A Cpk of 1.67 means the process mean sits five standard deviations from the nearest specification limit, which translates to roughly one defect per million parts. In automotive manufacturing, the AIAG (Automotive Industry Action Group) requires Cpk and Ppk reporting as part of the production part approval process, typically based on a run of at least 300 parts produced under full production conditions.

When to Use Each One

Cpk is most useful during process qualification and when you’re working with control charts. It answers the question: “If this process stays in control, what is it capable of?” That makes it valuable when you’re setting up a new production line, validating a new tool, or proving that a process can theoretically meet spec. It represents potential.

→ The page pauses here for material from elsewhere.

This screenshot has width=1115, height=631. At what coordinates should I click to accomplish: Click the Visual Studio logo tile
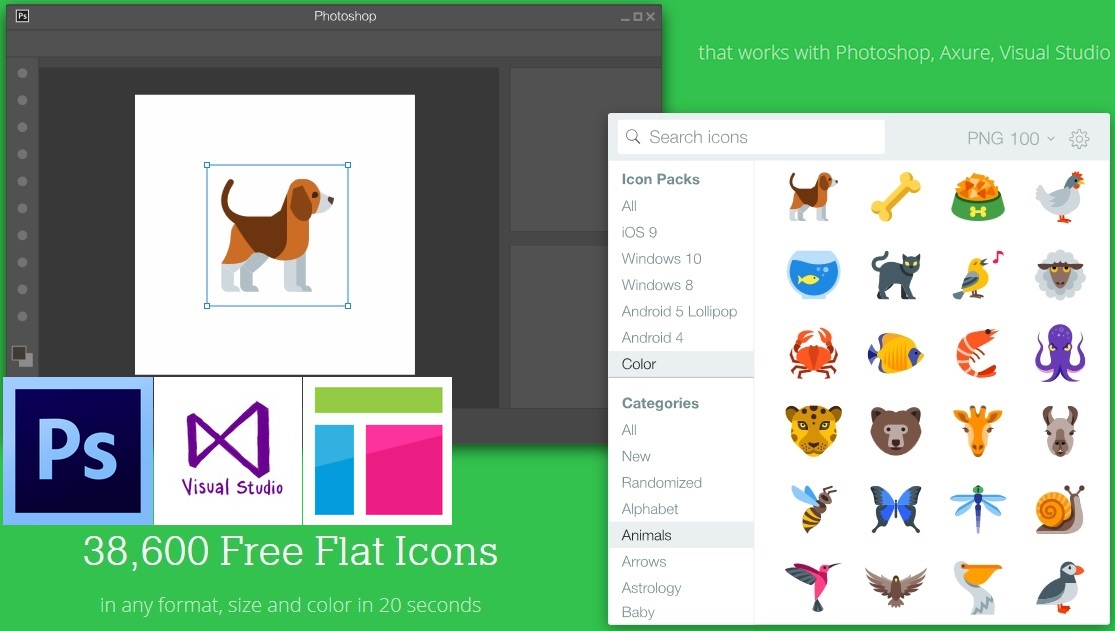[x=228, y=451]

Ppk is the better choice for evaluating what actually happened over a production period. It captures the real-world variation your customers experience, including the effects of material lot changes, shift-to-shift differences, and gradual tool degradation. When a customer or auditor asks “how did your process perform last quarter,” Ppk is the honest answer.

Many quality professionals report both together. Cpk shows what the process could do; Ppk shows what it did do. The combination gives a complete picture. If your Ppk is lower than you’d like but your Cpk is strong, the fix isn’t tightening the process itself. It’s stabilizing it by addressing the sources of shift and drift between subgroups. If both are low, the process has too much inherent variation and needs fundamental improvement.

A Practical Example

Suppose you’re filling bottles to a target of 500 mL, with a lower spec of 495 mL and an upper spec of 505 mL. You collect samples every 30 minutes across a full production day. Within each half-hour sample, the fill volumes are tightly clustered, giving you a small within-subgroup standard deviation. Your Cpk comes out to 1.50, which looks great.

But when you calculate Ppk using the overall standard deviation across the entire day, it drops to 1.10. The difference tells you something is shifting between sampling periods. Maybe the fill nozzle drifts as the supply tank level changes, or temperature fluctuations are affecting viscosity. The process is capable at any given moment but not performing consistently over time. Fixing whatever causes those between-sample shifts would bring Ppk closer to the Cpk of 1.50, giving you a truly capable and stable operation.